Im Code tauchen mehrere Hinweise auf, die dieses Szenario stützen. Eine Meldung fordert Nutzer auf, ihr Profil im Kontrollzentrum auszuwählen, wenn das Gerät nicht weiß, wer vor ihm steht. Eine weitere verweist auf die Einstellungen. Dort soll der eigene Name ausgewählt und „Personal Content“ aktiviert werden.
Andere Textstellen fordern dazu auf, vor das Gerät zu treten und die Anfrage erneut zu stellen. Das soll auch gelten, wenn der Home Hub eine Person längere Zeit nicht gesehen hat. In diesem Zusammenhang wird die Kamera ausdrücklich erwähnt.
Der Begriff „ambient sensing“ erscheint ebenfalls bei der Identitätsprüfung. Nutzer sollen persönliche Inhalte über ihr Profil aufrufen können, während die Umgebungserkennung vorübergehend die Identität prüft.
Die Hinweise legen eine Kombination aus manueller und automatischer Profilwahl nahe. Das Profil könnte im Kontrollzentrum oder in den Einstellungen ausgewählt werden. Zusätzlich könnten Kamera und Sensoren erkennen, wer sich in der Nähe des Geräts befindet.
Wie weit diese Erkennung reicht, bleibt offen. Die Codezeilen belegen keine vollständige Gesichtserkennung als fertige Funktion. Sie zeigen jedoch, dass Apple persönliche Inhalte an unterschiedliche Nutzerprofile binden will.

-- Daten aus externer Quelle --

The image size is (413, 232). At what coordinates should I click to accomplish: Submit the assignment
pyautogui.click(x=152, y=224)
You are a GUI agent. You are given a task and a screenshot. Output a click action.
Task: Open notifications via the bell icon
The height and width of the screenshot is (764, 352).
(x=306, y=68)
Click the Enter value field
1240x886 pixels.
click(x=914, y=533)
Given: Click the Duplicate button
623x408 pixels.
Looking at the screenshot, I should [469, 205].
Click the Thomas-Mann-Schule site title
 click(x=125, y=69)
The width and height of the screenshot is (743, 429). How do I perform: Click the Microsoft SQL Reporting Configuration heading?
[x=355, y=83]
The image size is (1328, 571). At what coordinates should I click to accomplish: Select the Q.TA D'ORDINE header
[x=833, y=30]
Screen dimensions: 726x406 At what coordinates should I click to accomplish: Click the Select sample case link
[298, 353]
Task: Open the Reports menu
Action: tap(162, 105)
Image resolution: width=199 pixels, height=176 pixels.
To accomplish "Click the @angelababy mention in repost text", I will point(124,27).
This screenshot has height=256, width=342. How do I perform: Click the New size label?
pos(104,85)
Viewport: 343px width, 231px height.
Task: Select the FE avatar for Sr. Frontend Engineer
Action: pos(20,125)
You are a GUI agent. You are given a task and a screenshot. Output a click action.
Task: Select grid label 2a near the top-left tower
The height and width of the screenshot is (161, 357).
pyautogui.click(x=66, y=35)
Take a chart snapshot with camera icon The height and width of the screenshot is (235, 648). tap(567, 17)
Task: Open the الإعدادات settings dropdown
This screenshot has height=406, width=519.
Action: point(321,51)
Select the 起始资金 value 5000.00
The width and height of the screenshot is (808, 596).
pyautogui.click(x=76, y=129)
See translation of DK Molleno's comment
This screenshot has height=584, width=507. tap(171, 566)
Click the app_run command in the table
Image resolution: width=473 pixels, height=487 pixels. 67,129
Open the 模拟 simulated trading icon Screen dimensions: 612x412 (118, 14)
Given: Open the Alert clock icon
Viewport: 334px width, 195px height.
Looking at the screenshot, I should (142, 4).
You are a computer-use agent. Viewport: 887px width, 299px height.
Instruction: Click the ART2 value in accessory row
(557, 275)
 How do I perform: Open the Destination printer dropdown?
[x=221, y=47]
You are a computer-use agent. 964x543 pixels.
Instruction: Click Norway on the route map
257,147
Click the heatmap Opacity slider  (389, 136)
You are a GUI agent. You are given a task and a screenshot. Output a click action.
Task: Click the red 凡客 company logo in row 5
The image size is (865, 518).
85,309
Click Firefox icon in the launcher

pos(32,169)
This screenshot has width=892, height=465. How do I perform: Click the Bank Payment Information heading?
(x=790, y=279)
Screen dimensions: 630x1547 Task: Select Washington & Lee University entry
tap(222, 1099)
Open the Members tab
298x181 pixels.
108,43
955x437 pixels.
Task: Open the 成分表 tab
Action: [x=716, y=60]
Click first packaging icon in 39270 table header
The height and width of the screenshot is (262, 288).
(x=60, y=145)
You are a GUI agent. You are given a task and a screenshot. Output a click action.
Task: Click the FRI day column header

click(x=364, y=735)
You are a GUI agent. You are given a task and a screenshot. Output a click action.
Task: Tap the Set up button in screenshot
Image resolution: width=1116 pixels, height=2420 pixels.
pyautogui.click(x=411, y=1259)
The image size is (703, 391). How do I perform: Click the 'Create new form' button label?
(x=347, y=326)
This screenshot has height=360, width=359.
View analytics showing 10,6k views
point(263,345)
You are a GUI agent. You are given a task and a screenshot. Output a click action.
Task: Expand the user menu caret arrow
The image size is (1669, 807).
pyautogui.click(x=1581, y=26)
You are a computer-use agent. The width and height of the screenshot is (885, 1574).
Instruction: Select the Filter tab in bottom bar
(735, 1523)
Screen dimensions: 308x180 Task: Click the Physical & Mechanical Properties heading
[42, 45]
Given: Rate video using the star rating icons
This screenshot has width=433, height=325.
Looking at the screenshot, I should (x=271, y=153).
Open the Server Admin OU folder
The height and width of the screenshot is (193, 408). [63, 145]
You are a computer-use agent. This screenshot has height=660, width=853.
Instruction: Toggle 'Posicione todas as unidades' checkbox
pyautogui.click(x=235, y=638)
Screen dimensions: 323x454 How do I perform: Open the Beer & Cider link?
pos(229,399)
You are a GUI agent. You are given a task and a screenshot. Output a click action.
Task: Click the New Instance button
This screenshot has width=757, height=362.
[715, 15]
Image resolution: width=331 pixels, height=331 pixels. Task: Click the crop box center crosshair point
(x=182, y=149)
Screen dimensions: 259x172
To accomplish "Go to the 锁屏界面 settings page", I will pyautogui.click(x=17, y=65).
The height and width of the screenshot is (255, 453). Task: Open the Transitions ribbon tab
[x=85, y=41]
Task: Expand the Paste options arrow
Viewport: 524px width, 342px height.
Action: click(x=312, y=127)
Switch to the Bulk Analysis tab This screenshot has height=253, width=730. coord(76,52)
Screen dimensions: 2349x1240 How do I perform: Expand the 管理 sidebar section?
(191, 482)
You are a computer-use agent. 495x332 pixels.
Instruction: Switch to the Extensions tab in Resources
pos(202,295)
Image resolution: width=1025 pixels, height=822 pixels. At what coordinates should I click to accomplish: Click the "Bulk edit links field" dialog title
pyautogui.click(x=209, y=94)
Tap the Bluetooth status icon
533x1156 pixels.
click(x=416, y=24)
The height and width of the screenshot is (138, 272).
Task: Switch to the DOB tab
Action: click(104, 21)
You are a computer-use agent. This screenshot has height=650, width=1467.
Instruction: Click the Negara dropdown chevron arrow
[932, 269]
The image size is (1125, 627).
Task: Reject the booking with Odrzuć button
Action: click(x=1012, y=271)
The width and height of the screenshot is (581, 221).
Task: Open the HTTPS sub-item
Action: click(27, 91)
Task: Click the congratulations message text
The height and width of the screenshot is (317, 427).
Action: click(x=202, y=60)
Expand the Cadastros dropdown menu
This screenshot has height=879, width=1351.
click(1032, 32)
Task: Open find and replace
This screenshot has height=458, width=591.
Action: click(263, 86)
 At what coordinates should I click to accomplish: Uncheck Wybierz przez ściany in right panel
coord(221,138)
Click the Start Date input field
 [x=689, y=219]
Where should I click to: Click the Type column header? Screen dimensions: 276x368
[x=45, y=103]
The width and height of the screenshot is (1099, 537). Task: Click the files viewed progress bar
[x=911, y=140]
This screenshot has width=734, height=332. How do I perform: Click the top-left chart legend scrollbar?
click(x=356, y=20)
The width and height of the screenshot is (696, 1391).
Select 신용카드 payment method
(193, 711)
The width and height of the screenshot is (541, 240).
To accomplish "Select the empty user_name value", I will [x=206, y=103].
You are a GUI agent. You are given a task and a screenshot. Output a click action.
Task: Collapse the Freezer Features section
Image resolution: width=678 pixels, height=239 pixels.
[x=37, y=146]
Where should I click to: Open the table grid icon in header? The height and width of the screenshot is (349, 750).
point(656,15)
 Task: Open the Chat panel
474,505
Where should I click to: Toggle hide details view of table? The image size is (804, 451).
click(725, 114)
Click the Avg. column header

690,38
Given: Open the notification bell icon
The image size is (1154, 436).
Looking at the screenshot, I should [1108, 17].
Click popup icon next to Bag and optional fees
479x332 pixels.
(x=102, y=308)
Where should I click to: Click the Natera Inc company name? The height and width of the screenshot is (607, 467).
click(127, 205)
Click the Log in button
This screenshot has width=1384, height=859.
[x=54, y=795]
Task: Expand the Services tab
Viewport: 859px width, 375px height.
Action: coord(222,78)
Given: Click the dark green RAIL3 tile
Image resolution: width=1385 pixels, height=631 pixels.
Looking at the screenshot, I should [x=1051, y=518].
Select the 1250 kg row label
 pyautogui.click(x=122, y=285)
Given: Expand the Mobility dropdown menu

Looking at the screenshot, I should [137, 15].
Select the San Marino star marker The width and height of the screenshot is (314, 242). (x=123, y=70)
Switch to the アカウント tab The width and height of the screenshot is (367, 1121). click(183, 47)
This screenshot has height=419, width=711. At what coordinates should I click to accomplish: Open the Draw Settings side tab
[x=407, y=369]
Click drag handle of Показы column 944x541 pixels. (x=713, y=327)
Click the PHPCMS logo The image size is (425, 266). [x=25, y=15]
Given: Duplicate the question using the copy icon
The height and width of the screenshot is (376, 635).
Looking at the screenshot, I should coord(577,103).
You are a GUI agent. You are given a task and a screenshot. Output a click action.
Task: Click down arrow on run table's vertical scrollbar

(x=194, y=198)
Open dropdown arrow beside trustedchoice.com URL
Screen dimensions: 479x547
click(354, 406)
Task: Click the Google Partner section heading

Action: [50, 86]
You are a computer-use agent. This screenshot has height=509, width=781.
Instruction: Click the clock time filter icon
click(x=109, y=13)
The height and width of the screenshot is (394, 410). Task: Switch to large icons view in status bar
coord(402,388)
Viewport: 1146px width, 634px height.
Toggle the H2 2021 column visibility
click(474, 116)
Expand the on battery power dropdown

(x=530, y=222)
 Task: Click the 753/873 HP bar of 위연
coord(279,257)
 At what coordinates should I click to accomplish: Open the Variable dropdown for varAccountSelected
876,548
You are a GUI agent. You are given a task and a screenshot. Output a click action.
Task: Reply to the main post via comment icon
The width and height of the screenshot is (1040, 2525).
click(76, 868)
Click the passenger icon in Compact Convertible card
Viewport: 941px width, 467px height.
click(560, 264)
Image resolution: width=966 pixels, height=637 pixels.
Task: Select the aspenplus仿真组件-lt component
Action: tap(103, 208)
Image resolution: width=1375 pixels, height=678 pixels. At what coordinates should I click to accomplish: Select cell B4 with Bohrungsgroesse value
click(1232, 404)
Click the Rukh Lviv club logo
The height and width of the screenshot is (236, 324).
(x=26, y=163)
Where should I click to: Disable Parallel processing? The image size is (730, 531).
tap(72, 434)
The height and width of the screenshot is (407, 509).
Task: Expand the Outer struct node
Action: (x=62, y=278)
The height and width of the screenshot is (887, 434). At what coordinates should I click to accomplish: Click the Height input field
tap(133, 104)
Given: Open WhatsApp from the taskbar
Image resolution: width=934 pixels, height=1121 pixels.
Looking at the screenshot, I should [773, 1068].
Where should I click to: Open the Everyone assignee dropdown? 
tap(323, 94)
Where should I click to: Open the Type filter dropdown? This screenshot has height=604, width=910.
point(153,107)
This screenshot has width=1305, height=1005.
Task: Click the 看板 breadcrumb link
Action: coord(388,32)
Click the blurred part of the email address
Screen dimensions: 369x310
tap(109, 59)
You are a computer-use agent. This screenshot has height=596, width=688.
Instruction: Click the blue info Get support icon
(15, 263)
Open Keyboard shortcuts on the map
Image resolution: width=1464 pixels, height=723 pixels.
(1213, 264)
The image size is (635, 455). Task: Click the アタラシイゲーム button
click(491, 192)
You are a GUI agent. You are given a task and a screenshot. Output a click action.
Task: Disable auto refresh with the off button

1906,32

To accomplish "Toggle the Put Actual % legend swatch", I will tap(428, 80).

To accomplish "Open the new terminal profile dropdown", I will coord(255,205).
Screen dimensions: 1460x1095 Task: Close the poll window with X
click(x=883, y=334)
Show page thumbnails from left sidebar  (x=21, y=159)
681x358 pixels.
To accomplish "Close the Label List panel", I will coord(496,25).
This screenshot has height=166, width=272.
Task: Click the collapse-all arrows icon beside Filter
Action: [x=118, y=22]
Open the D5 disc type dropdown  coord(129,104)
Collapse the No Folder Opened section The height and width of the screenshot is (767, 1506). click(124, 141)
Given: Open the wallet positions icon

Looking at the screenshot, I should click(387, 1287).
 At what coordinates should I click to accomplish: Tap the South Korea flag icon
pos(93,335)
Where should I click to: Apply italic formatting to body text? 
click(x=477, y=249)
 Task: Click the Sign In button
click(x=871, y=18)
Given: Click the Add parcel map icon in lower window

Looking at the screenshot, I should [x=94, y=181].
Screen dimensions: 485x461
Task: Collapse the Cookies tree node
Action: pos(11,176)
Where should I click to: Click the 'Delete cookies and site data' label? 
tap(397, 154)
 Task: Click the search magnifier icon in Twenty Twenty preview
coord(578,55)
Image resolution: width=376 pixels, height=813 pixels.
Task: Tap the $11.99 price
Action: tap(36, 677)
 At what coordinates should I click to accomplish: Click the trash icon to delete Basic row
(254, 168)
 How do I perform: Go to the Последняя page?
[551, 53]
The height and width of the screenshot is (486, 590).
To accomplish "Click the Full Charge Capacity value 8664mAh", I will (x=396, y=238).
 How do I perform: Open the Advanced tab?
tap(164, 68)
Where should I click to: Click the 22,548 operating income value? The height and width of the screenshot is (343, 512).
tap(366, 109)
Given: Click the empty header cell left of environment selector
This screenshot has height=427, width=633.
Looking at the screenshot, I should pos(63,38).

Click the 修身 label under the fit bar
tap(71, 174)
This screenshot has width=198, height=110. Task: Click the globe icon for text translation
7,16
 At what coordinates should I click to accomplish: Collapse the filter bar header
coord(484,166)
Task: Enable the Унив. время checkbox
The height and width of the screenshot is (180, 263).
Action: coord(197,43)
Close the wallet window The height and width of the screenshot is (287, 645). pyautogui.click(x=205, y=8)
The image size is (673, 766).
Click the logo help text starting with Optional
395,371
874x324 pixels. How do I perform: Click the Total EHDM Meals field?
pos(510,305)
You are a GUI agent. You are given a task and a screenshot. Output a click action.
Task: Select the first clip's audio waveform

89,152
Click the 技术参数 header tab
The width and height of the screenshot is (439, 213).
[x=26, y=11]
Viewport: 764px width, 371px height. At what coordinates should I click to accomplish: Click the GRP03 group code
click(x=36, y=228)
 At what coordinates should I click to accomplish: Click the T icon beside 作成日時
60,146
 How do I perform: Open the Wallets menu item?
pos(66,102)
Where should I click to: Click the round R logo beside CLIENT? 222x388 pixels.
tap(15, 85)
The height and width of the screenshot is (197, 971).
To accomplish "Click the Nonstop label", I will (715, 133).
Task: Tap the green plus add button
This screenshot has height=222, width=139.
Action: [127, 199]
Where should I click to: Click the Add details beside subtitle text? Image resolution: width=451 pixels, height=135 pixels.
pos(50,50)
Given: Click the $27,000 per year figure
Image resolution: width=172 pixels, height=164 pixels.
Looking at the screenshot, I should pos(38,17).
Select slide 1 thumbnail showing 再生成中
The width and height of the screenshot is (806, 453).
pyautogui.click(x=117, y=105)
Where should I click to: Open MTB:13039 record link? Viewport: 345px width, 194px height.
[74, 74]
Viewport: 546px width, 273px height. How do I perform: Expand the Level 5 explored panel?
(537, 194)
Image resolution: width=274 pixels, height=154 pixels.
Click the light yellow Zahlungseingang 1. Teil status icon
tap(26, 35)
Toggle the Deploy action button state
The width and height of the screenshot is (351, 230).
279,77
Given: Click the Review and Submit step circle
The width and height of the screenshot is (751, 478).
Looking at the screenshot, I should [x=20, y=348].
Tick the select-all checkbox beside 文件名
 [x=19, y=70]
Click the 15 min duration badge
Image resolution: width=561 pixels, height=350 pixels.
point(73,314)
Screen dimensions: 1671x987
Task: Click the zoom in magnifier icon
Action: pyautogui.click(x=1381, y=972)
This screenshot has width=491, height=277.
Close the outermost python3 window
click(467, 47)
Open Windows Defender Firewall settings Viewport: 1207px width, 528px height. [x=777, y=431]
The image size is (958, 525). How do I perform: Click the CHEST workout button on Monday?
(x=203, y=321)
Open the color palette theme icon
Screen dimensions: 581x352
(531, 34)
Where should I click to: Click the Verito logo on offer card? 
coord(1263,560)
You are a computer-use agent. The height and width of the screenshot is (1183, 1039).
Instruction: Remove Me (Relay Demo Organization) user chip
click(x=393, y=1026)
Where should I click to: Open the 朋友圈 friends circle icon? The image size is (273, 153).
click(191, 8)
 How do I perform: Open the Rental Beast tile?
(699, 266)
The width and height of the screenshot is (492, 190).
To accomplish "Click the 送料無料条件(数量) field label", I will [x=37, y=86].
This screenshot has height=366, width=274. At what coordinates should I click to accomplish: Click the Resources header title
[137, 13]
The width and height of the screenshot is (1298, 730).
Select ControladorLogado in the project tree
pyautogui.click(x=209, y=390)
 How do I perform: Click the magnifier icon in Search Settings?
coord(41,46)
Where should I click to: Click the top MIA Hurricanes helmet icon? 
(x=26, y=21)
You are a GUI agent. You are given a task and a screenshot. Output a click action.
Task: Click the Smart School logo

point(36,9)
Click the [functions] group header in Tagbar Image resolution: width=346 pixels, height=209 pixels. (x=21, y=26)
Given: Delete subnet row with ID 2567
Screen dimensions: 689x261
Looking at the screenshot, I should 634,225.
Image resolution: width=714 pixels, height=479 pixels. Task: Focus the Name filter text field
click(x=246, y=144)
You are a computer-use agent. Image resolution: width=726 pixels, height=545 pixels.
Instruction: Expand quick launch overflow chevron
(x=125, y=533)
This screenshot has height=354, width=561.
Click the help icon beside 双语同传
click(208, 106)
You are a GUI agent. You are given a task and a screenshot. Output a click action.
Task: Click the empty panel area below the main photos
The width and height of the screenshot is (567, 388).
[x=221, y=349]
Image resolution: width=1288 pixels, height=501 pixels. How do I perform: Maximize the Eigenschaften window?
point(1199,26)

Der geplante Home Hub soll ein Betriebssystem erhalten, das sich an tvOS orientiert. Deshalb könnte die Profilverwaltung ähnlich aussehen wie auf dem Apple TV. Erwartet werden außerdem Apps, ein zentraler Home-Bildschirm und Widgets für den schnellen Zugriff.
Nach bisherigen Gerüchten soll das Gerät ein quadratisches Display mit einer Diagonale von etwa sieben Zoll besitzen. Apple könnte zwei Varianten vorbereiten. Eine Version wäre für die Wandmontage gedacht. Die andere soll eine Lautsprecherbasis erhalten.
Eine Vorstellung bereits im September wird derzeit als mögliches Szenario genannt.